São Paulo, 22 (AE) - O Departamento Intersindical de Estudos e Estatísticas Sócio-Econômicas (Dieese) não aprova a adoção do gatilho salarial agora. Segundo o coordenador de Produção Técnica do órgão, Antônio Prado, o Dieese entende que é necessário primeiramente observar o comportamento da inflação nos próximos meses.
Caso não haja um recuo das taxas e se constate a contaminação dos aumentos em outros setores, como o de serviços, a indexação deve ser adotada.

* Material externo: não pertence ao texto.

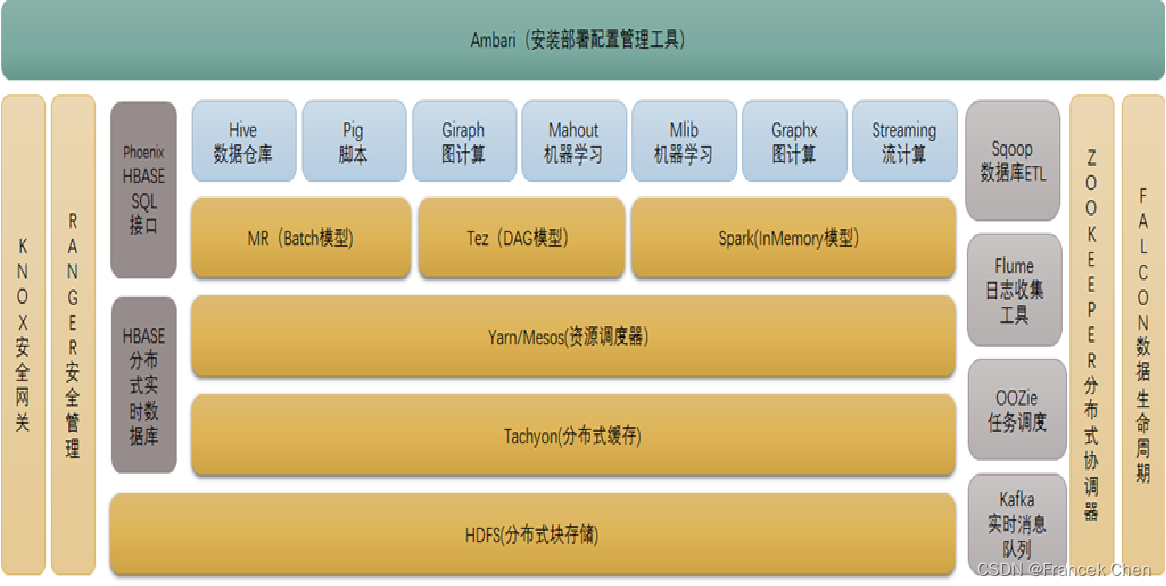Select the Streaming computation box
The image size is (1166, 586).
(903, 142)
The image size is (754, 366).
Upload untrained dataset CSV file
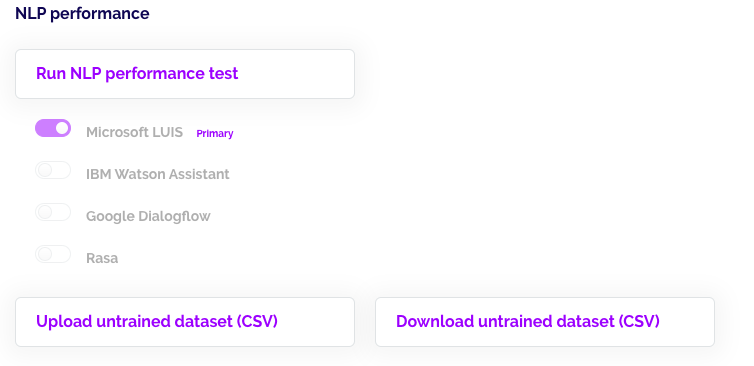185,322
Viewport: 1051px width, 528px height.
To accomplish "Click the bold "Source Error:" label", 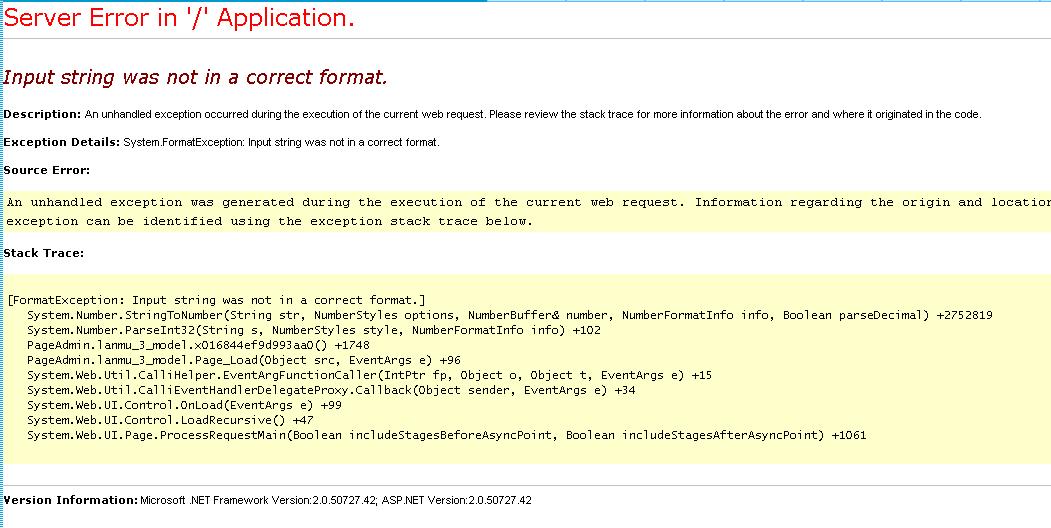I will tap(47, 170).
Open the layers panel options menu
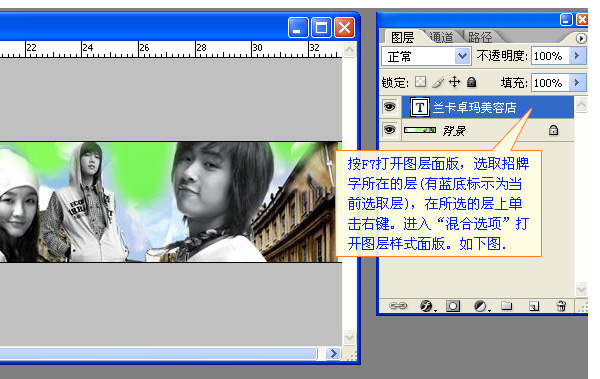The width and height of the screenshot is (600, 379). click(580, 38)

O tempo a esperar, segundo ele, é de aproximadamente seis meses. "Se a inflação não cair após atingir um pico de 12% a 15% ao ano em junho, deveríamos pensar na indexação dos salários", afirmou.

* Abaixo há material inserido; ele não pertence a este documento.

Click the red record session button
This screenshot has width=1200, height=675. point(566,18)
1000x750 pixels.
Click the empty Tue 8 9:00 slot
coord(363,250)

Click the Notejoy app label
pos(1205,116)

Prado alertou que, se o gatilho salarial, por um lado, constitui um mecanismo de defesa contra a inflação permanente, por outro, gera perda salarial, concentração de renda e aumento do desemprego, acentuando a recessão no País. Por isso, na sua opinião, é importante aguardar a evolução dos índices.
De acordo com seus cálculos, uma média mensal anualizada de 1,3% em julho é sinalização de recuo da inflação. Este percentual está inclusive abaixo da média de 16,8% fixada no acordo do Brasil com o Fundo Monetário Internacional (FMI). O coordenador do Dieese considera ainda que o reajuste do salário mínimo, mesmo que chegue a 8%, não gerará impacto relevante na inflação porque afeta pouco o sistema de preços. "Um aumento por exemplo de 6% sequer recompõe o poder aquisitivo médio, corroído por uma inflação de aproximadamente 15%", avaliou.